> _ACTIVITY_
Pull out each line of the data that includes the word "bell".

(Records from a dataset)
# # # #
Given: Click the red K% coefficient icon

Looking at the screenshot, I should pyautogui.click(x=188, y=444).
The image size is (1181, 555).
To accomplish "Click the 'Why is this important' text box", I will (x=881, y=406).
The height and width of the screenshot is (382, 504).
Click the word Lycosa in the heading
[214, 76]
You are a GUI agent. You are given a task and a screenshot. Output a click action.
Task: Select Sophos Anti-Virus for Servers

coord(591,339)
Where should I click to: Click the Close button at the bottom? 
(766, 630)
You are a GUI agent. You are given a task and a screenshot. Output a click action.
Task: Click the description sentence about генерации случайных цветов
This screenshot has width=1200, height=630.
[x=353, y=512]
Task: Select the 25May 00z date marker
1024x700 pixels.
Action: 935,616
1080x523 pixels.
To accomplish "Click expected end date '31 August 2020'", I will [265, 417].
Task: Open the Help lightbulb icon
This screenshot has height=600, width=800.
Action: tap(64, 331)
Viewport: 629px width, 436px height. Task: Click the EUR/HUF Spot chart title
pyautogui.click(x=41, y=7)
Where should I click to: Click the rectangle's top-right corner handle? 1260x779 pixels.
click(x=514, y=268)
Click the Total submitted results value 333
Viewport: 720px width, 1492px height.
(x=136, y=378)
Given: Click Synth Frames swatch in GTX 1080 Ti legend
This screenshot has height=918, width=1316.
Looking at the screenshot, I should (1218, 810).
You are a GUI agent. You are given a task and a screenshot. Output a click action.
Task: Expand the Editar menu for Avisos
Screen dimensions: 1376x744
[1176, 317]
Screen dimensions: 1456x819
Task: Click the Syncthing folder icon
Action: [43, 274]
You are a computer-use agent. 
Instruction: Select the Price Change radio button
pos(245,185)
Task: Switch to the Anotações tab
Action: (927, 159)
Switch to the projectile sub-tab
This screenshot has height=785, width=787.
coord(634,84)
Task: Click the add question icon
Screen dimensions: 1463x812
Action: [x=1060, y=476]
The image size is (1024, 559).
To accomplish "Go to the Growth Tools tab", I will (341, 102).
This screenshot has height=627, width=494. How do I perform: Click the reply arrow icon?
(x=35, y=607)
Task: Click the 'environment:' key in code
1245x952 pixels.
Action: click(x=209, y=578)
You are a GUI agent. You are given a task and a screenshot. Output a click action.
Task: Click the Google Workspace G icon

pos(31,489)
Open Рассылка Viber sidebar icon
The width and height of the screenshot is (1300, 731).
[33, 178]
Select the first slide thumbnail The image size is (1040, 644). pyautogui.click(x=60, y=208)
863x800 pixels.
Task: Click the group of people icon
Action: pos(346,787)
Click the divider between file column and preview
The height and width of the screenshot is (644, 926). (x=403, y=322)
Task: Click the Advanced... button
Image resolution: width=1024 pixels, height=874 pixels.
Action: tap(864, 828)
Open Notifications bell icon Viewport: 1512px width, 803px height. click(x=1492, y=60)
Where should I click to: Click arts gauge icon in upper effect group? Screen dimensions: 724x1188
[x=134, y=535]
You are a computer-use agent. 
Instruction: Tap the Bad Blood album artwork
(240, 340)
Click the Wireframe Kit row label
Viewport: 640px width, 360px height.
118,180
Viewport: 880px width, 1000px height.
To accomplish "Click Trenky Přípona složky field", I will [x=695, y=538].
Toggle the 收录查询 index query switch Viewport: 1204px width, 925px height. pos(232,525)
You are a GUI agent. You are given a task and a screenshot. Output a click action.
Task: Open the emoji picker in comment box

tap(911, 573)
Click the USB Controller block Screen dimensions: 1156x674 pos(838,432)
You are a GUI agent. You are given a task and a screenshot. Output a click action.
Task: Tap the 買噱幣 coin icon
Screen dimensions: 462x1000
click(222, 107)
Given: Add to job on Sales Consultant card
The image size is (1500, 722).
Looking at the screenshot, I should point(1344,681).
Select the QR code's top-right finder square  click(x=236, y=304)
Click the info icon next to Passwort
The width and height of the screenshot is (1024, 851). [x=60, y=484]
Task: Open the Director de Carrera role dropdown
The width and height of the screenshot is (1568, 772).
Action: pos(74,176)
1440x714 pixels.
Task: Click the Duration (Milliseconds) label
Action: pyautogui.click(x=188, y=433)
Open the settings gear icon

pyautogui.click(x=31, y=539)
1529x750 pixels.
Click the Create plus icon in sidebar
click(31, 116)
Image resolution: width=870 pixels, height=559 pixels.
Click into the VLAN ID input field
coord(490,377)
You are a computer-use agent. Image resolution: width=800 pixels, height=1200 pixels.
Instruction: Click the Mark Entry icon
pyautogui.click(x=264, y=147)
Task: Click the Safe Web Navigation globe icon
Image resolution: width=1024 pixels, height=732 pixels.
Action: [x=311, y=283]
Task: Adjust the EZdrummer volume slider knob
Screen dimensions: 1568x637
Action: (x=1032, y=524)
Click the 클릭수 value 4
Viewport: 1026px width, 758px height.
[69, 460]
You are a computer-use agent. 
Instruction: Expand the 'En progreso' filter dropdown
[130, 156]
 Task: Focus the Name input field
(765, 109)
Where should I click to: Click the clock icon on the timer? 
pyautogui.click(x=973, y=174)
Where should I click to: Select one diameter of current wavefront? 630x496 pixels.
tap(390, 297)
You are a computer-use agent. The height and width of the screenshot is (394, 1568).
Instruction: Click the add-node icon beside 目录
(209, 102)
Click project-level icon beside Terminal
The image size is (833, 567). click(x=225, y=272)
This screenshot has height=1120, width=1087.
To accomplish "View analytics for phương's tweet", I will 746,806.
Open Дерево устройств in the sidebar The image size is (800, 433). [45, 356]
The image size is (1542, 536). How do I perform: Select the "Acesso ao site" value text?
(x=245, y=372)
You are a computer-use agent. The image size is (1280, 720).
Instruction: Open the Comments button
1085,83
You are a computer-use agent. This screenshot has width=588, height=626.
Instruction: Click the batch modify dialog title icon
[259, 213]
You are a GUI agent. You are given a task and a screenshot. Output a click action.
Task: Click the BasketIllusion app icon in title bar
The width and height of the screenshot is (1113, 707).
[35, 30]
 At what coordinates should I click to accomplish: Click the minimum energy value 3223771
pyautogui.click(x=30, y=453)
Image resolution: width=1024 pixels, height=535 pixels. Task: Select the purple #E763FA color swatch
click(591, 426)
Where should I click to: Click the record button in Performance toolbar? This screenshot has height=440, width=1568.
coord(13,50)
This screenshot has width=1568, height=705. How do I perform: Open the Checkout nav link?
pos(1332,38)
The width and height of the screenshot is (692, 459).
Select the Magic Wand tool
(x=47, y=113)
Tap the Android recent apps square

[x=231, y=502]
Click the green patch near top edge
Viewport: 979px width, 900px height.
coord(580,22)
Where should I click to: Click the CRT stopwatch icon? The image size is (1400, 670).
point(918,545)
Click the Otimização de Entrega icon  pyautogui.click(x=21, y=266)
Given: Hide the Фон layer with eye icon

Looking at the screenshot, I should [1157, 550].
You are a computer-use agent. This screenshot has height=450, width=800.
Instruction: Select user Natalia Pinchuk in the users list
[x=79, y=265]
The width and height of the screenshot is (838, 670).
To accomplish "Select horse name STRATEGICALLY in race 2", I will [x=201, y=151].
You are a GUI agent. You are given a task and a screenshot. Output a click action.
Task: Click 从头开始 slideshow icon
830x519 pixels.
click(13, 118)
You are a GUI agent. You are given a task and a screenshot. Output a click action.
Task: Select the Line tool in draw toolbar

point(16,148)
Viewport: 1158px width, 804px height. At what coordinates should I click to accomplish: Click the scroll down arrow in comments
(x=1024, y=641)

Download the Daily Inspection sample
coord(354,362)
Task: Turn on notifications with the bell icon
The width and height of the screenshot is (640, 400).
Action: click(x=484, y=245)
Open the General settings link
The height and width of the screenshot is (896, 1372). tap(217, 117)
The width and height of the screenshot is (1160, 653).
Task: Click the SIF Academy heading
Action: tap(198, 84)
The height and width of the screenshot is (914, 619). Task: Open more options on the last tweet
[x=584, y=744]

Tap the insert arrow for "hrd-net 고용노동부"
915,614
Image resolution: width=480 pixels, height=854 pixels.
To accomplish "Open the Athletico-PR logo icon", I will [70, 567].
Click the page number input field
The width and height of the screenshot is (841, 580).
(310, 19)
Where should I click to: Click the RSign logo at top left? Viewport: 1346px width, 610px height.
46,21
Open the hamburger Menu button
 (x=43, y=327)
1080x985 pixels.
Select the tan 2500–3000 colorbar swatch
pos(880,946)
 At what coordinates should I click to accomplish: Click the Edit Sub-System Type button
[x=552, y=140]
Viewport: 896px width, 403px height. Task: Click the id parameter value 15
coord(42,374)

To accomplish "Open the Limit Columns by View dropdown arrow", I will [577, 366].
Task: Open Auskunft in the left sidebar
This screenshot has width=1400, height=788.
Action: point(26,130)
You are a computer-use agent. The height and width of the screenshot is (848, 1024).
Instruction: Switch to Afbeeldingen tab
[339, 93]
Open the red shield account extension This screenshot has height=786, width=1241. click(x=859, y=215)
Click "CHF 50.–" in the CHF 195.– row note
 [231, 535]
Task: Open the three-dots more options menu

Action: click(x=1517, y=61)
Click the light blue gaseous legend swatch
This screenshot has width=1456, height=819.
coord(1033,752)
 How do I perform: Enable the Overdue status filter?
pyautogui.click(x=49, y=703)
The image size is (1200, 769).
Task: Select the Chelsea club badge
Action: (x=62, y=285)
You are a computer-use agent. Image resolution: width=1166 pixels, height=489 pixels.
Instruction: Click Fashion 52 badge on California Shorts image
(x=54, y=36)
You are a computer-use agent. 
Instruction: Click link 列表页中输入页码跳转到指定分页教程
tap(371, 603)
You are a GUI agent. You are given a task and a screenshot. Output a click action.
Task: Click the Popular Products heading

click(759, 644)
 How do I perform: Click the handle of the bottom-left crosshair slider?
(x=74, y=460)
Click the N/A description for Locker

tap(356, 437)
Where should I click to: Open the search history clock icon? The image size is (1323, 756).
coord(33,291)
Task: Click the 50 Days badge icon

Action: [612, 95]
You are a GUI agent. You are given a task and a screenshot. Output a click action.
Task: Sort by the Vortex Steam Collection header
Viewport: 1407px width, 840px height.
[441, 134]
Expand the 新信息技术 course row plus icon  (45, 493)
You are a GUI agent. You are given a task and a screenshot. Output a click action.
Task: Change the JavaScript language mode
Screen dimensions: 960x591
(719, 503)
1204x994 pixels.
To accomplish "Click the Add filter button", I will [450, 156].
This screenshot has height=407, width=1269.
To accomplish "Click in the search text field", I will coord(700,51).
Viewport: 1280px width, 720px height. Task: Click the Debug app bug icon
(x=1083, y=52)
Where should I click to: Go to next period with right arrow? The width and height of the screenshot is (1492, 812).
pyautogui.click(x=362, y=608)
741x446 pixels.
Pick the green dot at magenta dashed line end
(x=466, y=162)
# # # #
> _RESPONSE_
Open Notifications bell icon Viewport: 1512px width, 803px height. click(x=1492, y=60)
Task: Turn on notifications with the bell icon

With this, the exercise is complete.